5. Originally Posted by zeg
that is for when a is a constant in this case, it is a function of x, so here's my stab at it:
$y = tan(x)^{sec(x)}$
$ln(y) = sec(x)\cdot ln(tan(x))$
now take your derivative, d/dx
$(ln(y))^{\prime} = (sec(x))^{\prime}\cdot ln(tan(x)) + sec(x)\cdot (ln(tan(x)))^{\prime}$
$\frac{y^{\prime}}{y} = sec(x)\cdot tan(x)\cdot ln(tan(x)) + csc(x)$

so

$y^{\prime} = [sec(x)\cdot tan(x)\cdot ln(tan(x)) + csc(x)]\cdot tan(x)^{sec(x)}$

that seems messy though. maybe there's some nice simplifications in there somewhere.

will this work, since $d/dx(p^x) = p^xlnp$, then we have $tanx^{secx}lntanx = tanx^{secx}/tanx$ but i dont know what $tanx^{secx}$ is

6. ## i'm not sure how to simplify that any further

i'm not sure how to simplify that any further. Maybe use the Euler relations?

$sin(x) = \frac{e^{ix} - e^{-ix}}{2i}$
$cos(x) = \frac{e^{ix} + e^{-ix}}{2}$

if you can simplify $tan(x)^{sec(x)}$ with these relations, then I would do that first, then take the derivative. sorry I can't be more helpful!

7. Originally Posted by zeg
i'm not sure how to simplify that any further.
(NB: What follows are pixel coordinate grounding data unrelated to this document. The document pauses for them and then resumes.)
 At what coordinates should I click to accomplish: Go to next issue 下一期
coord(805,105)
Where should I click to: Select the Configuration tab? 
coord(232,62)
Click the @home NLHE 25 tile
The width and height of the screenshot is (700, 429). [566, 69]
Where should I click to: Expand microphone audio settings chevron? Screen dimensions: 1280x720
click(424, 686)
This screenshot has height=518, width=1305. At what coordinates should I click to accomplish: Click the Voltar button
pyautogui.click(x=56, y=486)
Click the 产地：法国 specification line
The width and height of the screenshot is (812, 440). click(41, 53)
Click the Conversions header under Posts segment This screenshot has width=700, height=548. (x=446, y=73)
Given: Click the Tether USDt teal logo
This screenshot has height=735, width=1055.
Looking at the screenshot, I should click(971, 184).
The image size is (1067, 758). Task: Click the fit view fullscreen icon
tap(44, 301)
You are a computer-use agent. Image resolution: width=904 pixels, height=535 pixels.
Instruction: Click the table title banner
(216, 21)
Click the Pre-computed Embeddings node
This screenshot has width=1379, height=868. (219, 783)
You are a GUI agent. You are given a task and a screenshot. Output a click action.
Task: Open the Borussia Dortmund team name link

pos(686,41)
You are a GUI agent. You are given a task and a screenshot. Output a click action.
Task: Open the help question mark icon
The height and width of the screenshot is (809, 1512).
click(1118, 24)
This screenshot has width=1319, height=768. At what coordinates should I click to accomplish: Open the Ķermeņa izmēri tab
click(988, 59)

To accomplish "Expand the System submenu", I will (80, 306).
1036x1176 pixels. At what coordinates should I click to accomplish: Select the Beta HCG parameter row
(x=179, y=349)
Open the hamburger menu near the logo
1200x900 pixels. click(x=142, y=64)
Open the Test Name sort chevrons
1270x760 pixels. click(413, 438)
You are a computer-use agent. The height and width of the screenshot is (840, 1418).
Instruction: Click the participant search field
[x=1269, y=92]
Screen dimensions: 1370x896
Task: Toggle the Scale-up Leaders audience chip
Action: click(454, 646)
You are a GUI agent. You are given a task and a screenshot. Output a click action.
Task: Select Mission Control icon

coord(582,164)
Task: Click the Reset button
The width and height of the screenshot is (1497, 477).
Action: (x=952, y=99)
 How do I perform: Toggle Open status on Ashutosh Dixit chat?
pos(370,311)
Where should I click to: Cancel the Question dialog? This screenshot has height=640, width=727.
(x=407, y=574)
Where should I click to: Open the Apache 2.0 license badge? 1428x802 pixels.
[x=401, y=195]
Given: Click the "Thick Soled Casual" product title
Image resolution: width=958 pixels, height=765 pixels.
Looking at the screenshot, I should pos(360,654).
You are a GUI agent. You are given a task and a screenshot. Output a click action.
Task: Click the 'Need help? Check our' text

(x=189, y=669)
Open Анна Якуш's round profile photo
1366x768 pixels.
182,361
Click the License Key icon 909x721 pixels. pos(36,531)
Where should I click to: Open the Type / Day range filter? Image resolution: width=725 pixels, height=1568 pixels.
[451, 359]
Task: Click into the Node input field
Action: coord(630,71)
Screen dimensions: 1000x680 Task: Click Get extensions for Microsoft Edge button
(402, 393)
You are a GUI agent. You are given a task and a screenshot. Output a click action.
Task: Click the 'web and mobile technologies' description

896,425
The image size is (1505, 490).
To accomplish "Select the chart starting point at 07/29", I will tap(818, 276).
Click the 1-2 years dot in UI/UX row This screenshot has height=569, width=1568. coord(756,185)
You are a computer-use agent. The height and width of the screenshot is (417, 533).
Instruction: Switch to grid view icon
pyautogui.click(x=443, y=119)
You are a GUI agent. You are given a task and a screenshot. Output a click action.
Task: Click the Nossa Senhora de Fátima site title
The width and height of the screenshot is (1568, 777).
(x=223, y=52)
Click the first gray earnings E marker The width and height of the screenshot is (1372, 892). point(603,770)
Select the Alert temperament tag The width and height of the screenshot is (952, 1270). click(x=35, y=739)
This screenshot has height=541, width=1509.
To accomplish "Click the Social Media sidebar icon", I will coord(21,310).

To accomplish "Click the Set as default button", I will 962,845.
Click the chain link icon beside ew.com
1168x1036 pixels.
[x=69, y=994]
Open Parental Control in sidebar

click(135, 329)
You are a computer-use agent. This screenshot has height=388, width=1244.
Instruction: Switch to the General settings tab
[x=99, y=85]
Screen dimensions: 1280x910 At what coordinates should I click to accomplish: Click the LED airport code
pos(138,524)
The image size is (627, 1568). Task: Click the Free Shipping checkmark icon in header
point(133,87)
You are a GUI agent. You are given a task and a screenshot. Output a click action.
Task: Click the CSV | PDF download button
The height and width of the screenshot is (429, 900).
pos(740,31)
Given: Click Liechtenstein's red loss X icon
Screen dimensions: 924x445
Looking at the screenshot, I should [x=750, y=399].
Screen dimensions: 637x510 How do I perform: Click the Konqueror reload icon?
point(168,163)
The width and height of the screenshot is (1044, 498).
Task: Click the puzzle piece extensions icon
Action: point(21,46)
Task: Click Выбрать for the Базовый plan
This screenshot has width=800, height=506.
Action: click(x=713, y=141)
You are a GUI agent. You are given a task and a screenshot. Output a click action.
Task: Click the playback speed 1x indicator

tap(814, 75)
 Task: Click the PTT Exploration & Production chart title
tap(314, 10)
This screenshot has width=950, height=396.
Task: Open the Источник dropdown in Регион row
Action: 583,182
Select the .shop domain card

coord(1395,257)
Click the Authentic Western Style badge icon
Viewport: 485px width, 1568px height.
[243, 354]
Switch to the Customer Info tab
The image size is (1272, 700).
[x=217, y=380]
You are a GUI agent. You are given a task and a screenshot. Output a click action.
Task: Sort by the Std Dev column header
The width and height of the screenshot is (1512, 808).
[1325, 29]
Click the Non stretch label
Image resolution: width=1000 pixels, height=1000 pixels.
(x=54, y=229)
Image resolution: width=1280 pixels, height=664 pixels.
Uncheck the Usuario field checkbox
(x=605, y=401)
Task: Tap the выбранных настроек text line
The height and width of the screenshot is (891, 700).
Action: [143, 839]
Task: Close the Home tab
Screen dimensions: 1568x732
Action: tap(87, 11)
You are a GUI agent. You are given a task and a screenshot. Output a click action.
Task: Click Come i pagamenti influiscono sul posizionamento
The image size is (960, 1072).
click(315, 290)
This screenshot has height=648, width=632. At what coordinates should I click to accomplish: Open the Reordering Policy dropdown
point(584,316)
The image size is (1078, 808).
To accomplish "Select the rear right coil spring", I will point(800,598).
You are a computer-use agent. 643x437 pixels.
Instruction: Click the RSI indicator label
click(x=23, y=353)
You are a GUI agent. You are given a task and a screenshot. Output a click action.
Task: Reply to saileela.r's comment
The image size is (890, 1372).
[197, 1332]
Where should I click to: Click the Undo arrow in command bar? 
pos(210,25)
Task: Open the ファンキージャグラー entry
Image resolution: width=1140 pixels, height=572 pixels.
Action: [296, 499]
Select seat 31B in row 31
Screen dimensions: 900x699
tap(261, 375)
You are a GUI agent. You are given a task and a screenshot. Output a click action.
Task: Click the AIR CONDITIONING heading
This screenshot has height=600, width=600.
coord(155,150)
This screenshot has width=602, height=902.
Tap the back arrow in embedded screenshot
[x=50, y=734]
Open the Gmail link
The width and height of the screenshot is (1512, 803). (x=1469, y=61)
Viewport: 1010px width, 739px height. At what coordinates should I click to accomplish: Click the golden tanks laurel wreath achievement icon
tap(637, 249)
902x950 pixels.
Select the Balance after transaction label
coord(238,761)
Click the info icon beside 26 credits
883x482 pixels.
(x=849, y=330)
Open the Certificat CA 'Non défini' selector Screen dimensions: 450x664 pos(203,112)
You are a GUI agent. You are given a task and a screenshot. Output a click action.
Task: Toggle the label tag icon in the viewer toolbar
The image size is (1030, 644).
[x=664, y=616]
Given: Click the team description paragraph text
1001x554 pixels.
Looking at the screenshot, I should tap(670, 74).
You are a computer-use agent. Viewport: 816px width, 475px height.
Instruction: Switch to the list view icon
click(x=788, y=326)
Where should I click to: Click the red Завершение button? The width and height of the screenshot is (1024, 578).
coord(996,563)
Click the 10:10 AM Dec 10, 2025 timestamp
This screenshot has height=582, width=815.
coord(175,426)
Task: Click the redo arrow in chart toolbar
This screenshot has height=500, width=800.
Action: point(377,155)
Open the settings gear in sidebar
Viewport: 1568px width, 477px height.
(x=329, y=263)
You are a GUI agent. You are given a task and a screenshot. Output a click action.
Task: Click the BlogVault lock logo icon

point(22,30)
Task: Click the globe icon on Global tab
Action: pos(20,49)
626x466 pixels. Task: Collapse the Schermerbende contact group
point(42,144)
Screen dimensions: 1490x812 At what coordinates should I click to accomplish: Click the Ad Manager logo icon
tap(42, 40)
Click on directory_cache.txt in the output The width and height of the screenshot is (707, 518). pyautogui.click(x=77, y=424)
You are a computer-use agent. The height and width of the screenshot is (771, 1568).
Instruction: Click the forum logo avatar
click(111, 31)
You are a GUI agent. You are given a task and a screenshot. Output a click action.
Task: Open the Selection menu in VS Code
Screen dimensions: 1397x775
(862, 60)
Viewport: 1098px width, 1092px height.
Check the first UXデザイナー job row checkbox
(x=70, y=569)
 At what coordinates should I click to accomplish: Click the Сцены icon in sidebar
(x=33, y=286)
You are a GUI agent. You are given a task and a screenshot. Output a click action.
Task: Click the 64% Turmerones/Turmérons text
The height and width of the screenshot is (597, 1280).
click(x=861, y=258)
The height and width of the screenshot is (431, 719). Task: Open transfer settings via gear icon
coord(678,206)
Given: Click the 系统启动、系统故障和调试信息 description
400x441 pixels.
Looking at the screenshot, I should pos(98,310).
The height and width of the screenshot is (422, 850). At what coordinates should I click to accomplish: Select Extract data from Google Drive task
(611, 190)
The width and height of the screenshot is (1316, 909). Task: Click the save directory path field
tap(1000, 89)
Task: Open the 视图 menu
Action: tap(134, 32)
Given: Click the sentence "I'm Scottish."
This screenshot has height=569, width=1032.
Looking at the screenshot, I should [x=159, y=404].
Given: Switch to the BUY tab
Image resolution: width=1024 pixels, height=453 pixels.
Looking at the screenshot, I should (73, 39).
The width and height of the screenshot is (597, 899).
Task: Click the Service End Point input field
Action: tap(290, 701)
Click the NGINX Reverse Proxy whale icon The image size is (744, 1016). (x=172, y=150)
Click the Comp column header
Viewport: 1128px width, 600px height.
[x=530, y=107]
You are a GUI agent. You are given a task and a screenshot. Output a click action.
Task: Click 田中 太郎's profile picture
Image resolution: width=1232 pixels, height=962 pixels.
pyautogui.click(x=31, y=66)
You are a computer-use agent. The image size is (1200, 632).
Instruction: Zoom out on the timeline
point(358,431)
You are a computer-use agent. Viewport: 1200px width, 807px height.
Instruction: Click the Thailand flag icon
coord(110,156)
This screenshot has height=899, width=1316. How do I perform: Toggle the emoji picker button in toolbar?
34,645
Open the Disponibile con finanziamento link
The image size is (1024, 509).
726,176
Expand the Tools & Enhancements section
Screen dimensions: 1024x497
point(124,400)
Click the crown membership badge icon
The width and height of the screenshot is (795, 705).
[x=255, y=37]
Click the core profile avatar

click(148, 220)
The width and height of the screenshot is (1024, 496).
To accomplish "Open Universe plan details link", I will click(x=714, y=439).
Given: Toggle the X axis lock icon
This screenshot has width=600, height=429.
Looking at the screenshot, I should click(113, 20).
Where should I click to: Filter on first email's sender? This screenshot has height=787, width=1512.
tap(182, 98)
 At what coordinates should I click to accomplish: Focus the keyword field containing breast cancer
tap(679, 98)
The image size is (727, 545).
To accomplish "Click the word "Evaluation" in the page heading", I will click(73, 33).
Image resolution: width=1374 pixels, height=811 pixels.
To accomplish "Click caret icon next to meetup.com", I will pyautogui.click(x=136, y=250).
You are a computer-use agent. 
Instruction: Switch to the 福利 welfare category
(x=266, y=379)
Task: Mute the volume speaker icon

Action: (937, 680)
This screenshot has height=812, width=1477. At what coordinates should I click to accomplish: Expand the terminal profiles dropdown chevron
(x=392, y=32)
Maybe use the Euler relations?

$sin(x) = \frac{e^{ix} - e^{-ix}}{2i}$
$cos(x) = \frac{e^{ix} + e^{-ix}}{2}$

if you can simplify $tan(x)^{sec(x)}$ with these relations, then I would do that first, then take the derivative. sorry I can't be more helpful!

thx, you have gave a great help already, don't worry about it

8. Originally Posted by zeg
that is for when a is a constant in this case, it is a function of x, so here's my stab at it:
$y = tan(x)^{sec(x)}$
$ln(y) = sec(x)\cdot ln(tan(x))$
now take your derivative, d/dx
$(ln(y))^{\prime} = (sec(x))^{\prime}\cdot ln(tan(x)) + sec(x)\cdot (ln(tan(x)))^{\prime}$
$\frac{y^{\prime}}{y} = sec(x)\cdot tan(x)\cdot ln(tan(x)) + csc(x)$

so

$y^{\prime} = [sec(x)\cdot tan(x)\cdot ln(tan(x)) + csc(x)]\cdot tan(x)^{sec(x)}$

that seems messy though. maybe there's some nice simplifications in there somewhere.

I think you made a mistake here, (lntan(x))' = csc x sec x, so that is equal to $cscx sec^2x$